I was thinking that since I use “save as” to new for example, maybe it can take a snapshot of what is there currently and cull off the rest? certainly would not be good to do a full regen during save, that would feel really clunky/slow. Definitely, if I delete an item, like a BC, or a part of the geometry for example, I wouldn’t want to see it in the regen if at all possible. But this is just my opinion, I don’t really know what exactly the regen button is actually useful for when it comes down to FEA. I literally just pressed the button with accidental purpose trying to figure out what it did. There may be a really obvious reason for having it that I just don’t know about.

One other interesting thing that could be done is to have a “replicate study” button. So instead of creating a whole new file and deleting the geometry step by step, maybe this replicate button removes the history and has a settings window where you can pick to delete geometry analyses results etc with check boxes so you can pick what you want to keep in the copy. Basically some sort of generic template generator for new studies similar to previous ones. You could get to keep the same materials and parts for example and do everything else differently.

Just ideas of mine.

Regenerate was initially added to enable macro recordings and automatization. The idea behind it is that a user can create a model (and record a macro at the same time) and then use the same steps to create a model on another geometry (Regenerate using other files). The problem at the moment is that the user cannot change any recorded commands since there is no “commands editor”. So for now, it only has the function of debugging by repeating all commands.

At the moment, there is no possibility to record a “user macro” that would contain only some commands that the user would like to repeat other times. Like the creation of the material…

Well, it is not so straightforward to determine all the commands that are connected to an item that was deleted by a user and remove them (the commands). Many commands could be involved if the user modified, propagated… the item.

I don’t think this is a bug, so I will change the category of this topic.

Does the history keep adding to the model size? for example, does it store all meshes I have tried? or does the history only store the way to get those meshes made from scratch again?

Just wondering if my files are getting large due to history.

The history does contain some additional information, and there was an issue with increasing the file size due to some non-empty pointers. But I thought that I fixed it a while ago. Can you share some file that got really big?

I think the regenerate button does have some drawbacks. A simple example. I created a bar as an assembly of 1mm diameter by 0.5m height pucks. Each puck is a different material. I apply a simple compressive displacement. So initially I make the mesh really fine and run this for 14 hours. As it completes, it generates a 1gb PMX and a 3gm FRD files. That was fantastic by the way. But then I wanted to compare the same result but with less cells. So I reduce the cells to a few thousand, but my PMX is still at 1gb size, which then makes subsequent work be as slow as when working with a larger model. I think the issue is that history is retained so the file just keeps getting bigger?
what are your thoughts on this? could we get a “keep history” button?

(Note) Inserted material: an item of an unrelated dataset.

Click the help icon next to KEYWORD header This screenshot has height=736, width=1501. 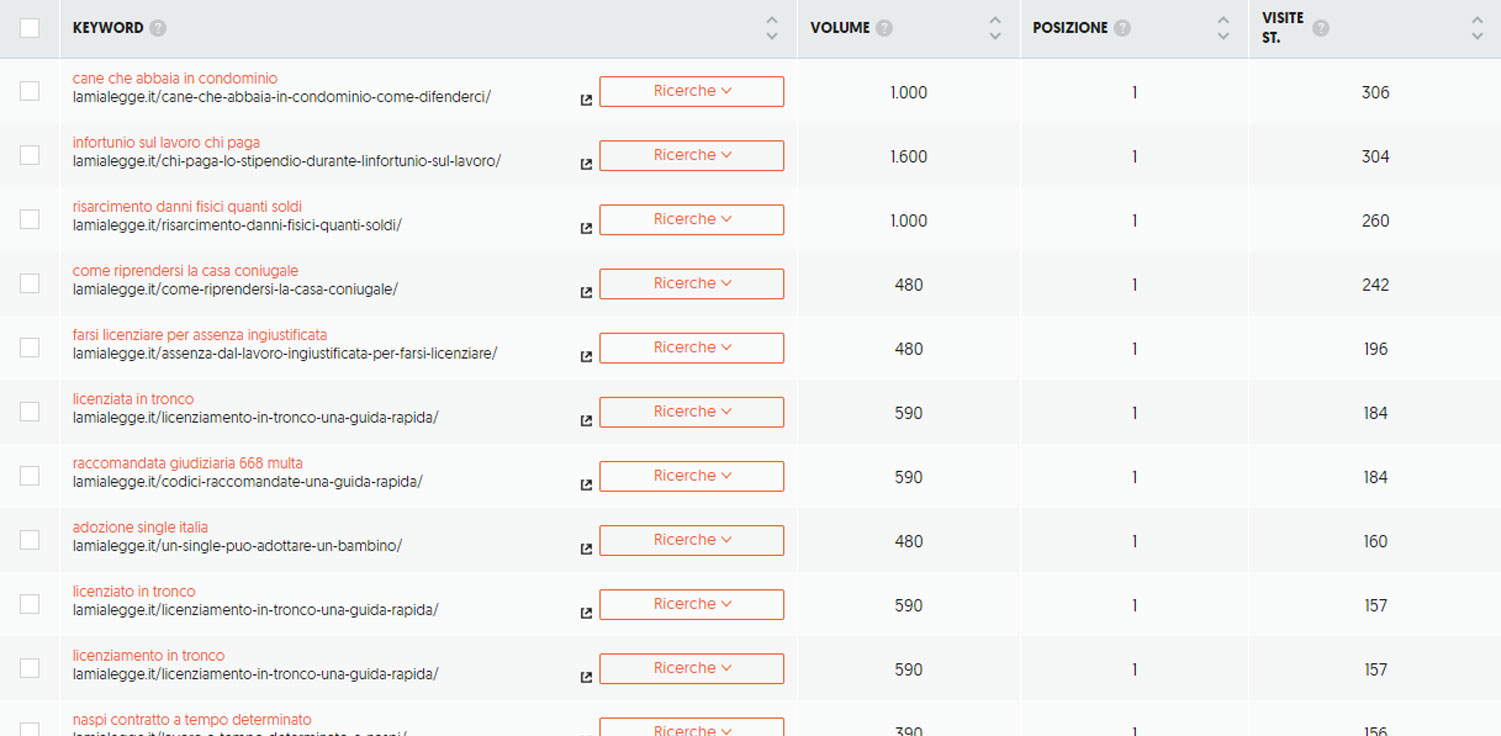point(158,28)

In my experience, a large .pmx file is caused by saving results in the file. If I go to the File menu and select “Close All Results” the results are deleted from the .pmx file and it returns to a reasonable size. The results can still be viewed by opening the .frd file.

but I mean, the file is still very large after running the analysis with the smaller amount of elements. but I understand what you are saying. I did set to save the results in the PMX. if not, I thought there was currently a bug in version 1.3.5.1?

This may or may not help:

I also save results in the .pmx file. But I have noticed that if you run multiple analyses (with different names) from the same .pmx file, the results of all analyses are retained in the .pmx file until they are closed. Consequently, if you run the smaller analysis without closing the results from the large analysis, the results of both analyses are still stored in the .pmx file resulting in a large file. The results from a single analysis can be closed, or all results can be closed at the same time.

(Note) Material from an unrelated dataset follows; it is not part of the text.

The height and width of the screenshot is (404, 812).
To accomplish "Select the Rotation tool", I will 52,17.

Okay, this may be it. I will have to try.

PrePoMax stores multiple results in the newest versions. That means that you can have multiple results opened, and if one of them is huge, the .pmx file will be huge and the program performance will also be impacted. You can close all results or currently viewed results to reduce the file size.

To reduce the results file size, some measures were taken in version v1.4.0, and you can also delete some of the results fields, like strains, if you will not use them later on.

I was able to test this in version 1.3.5.1 today and seems to work well. Thank you guys so much!